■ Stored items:
——

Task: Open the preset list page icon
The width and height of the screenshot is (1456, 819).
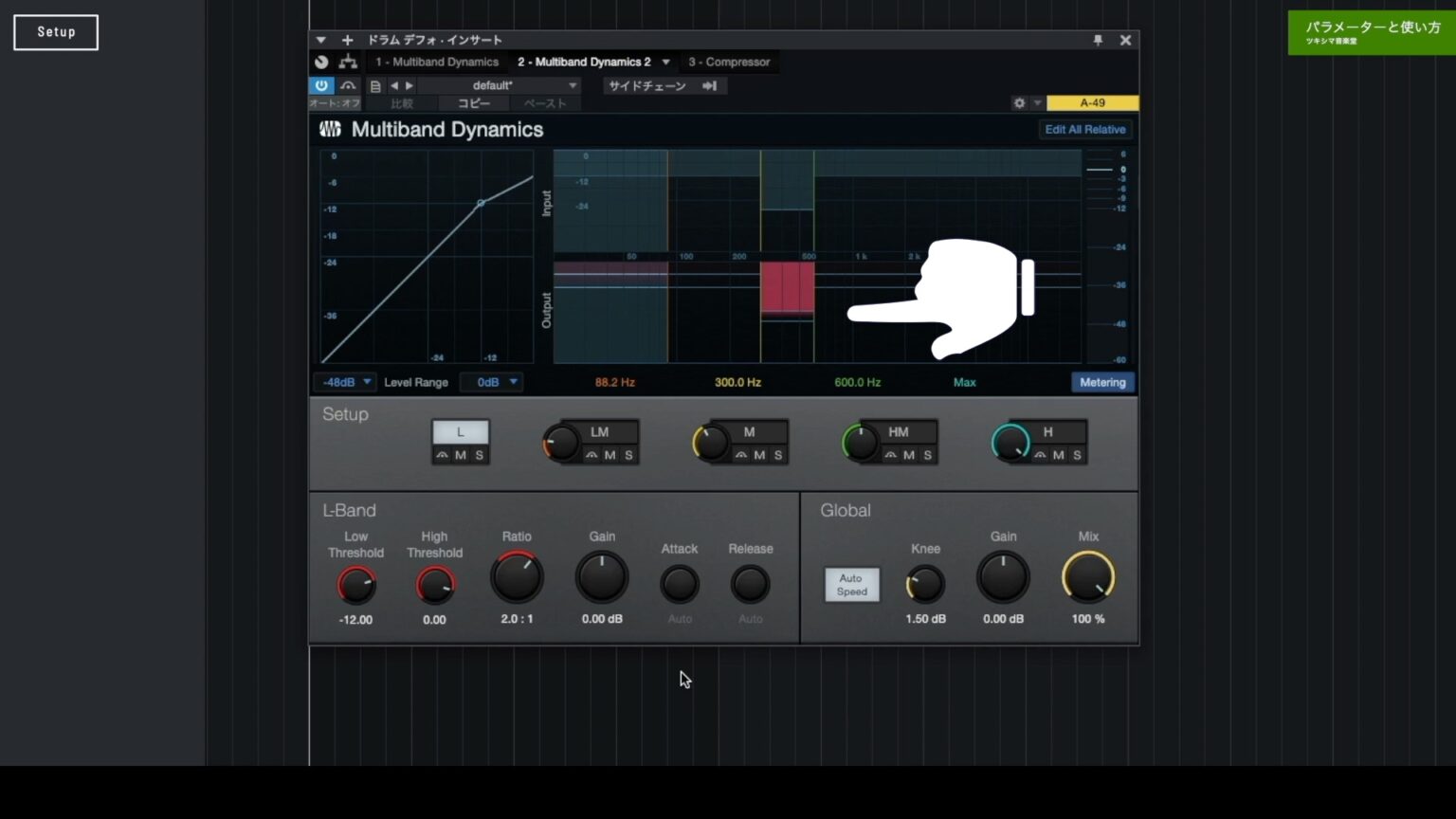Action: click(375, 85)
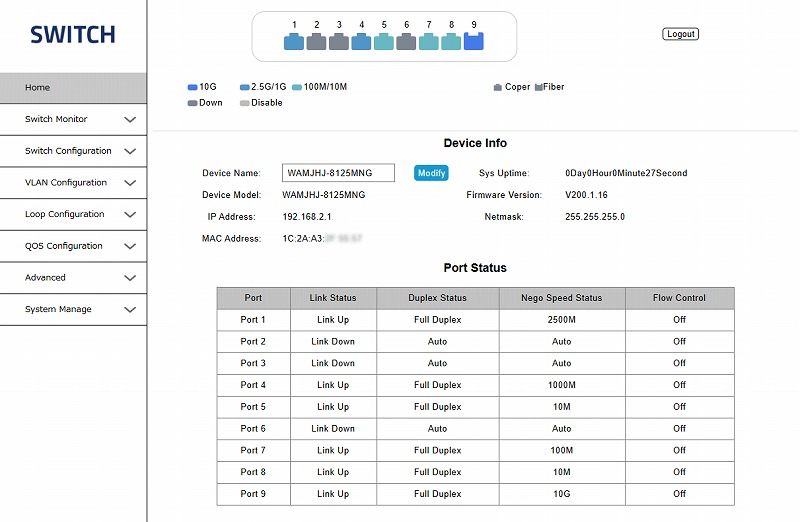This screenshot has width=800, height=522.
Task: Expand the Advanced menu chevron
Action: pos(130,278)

——

■ Exercise description: Without the pictures, reproduce the entries exactly.

■ Answer to the exercise:
Task: Open the preset list page icon
The width and height of the screenshot is (1456, 819).
Action: click(375, 85)
This screenshot has width=800, height=522.
Task: Expand the Advanced menu chevron
Action: pos(130,278)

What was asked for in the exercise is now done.